先頭打者を四球で塁に出し、長い9回になると思われた次の瞬間、続く打者を併殺に打ち取った。それでもまだ安心には至らなかった。事実、昨日の侍ジャパンは似たような光景を迎えて、逆転をし、メキシコを下した。しかし、今日の9回のマウンドに立っていたのは大谷翔平であった。伝説の主人公は迷わずに翔け抜けた。豪腕は雄叫びを上げて唸った。マイク・トラウトのバットはただ宙を切った。私はその時になってようやく安心をした。差は僅か一点の、侍ジャパンの大勝利であった。

準決勝のメキシコ戦を終えた時とは全く違う、未だ体験のした事のない感覚で包まれている。思えばこの数週間程常にソワソワしていた。史上最強、絶対優勝、と報道され、そして何より選手や監督自身も自らのチームをそう表現していた中で、負けは許されなかった。相手がメキシコであろうと韓国であろうとアメリカであろうと関係ない。何が何でも勝たなくてはならなかった。私も、勝ち以外の未来は想像したくなかった。とは言うものの、ふと負けた先の事を考えてしまう瞬間は何度もあった。それはあまりにも辛い想像であった。しかし今この時は、もうそんな想像をする必要はない。何があっても揺らぐ事のない最高の結果が今はもうあるのである。

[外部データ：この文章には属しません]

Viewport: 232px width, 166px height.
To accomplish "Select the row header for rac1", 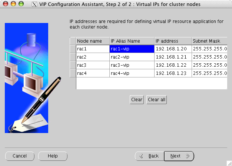I will point(73,49).
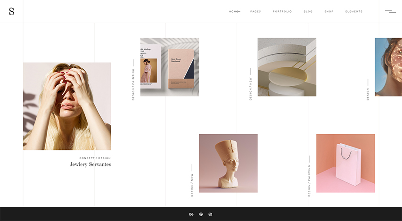The height and width of the screenshot is (221, 402).
Task: Click the Concept / Design category label
Action: pos(95,158)
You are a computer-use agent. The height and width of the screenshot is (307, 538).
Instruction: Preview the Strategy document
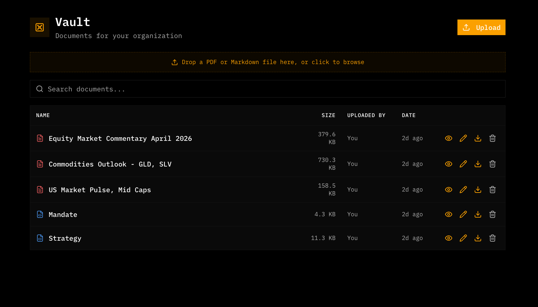point(448,238)
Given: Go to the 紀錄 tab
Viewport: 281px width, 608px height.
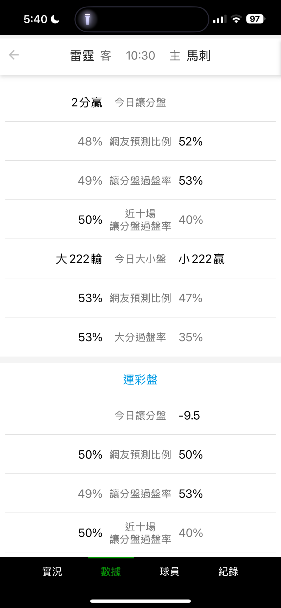Looking at the screenshot, I should [x=228, y=572].
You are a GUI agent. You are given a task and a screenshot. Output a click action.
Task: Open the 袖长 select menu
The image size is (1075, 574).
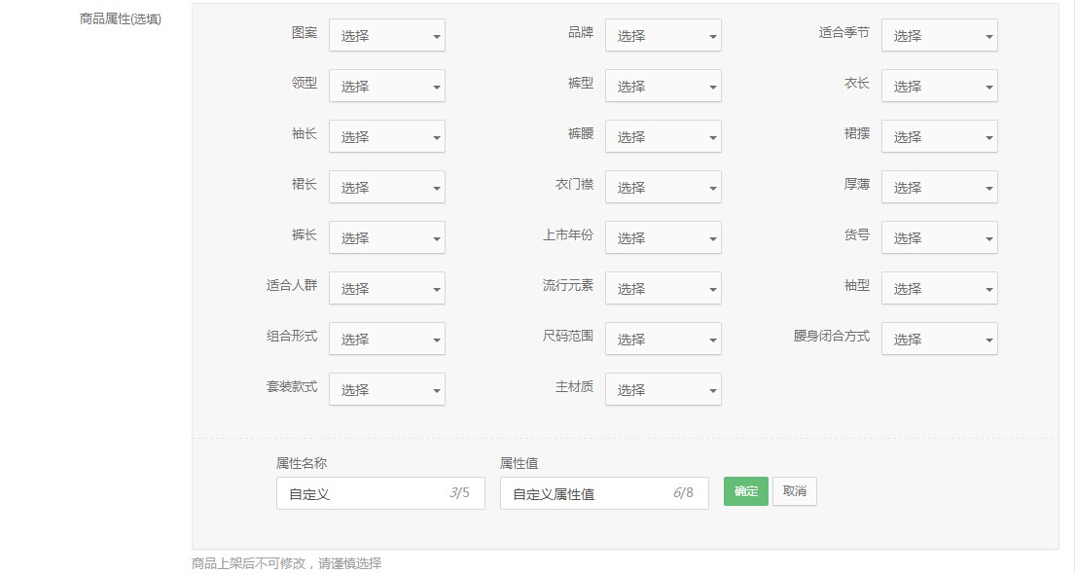(386, 137)
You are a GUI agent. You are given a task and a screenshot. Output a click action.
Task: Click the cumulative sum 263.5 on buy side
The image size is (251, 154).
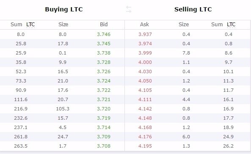(x=21, y=146)
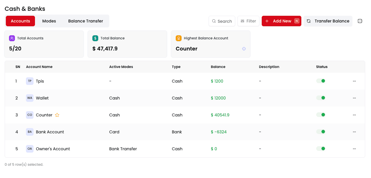Turn off Owner's Account status switch

click(x=321, y=149)
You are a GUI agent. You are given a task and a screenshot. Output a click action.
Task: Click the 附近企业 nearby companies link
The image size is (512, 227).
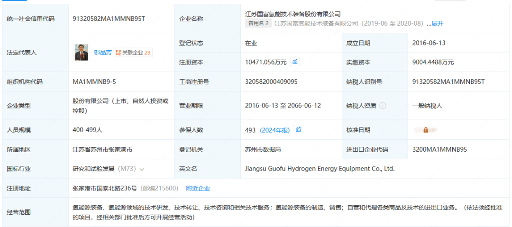[198, 188]
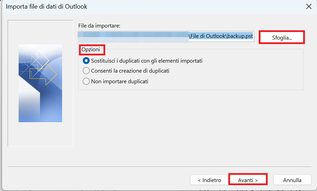The height and width of the screenshot is (191, 317).
Task: Go back using < Indietro
Action: (209, 180)
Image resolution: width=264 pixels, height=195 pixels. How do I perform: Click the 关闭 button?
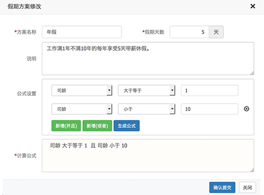247,188
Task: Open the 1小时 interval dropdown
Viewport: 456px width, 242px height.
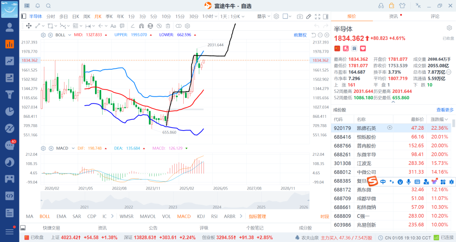Action: coord(209,16)
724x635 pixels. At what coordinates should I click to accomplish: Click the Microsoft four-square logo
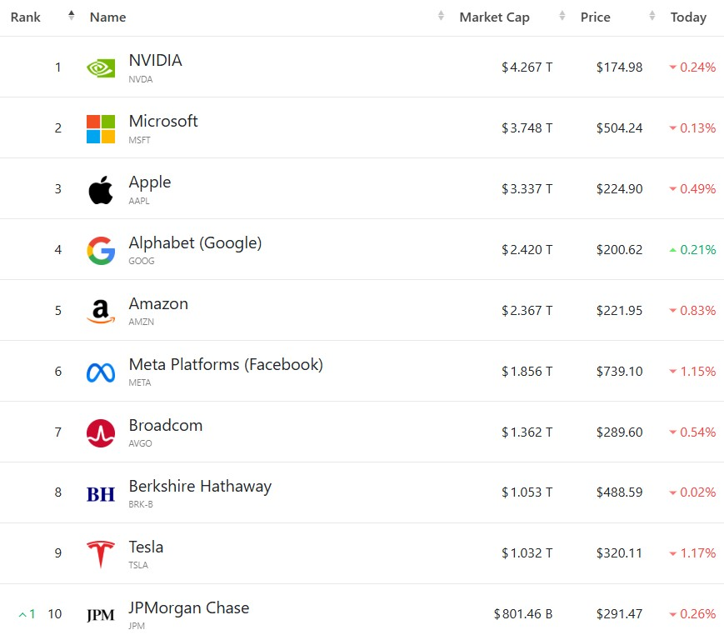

興奮の冷めない中、抱えていた用事を済ます為に外へ出た。すると、いつの間にやら高くなった気温が私を迎えた。道中のソメイヨシノはもう既に蕾を膨らませていて、もう既に開き始めている蕾も数多くあった。そして、帰宅をする直前に眺めたソメイヨシノの枝先には、今年初めて見る桜の花が、僅かな数ではあるが確かに、花びらを開かせていた。野球とベースボールの頂上決戦は終わり、野球は野球の、ベースボールはベースボールの季節が始まる。開幕はあと9日後である。野球の熱戦はこれからも続く。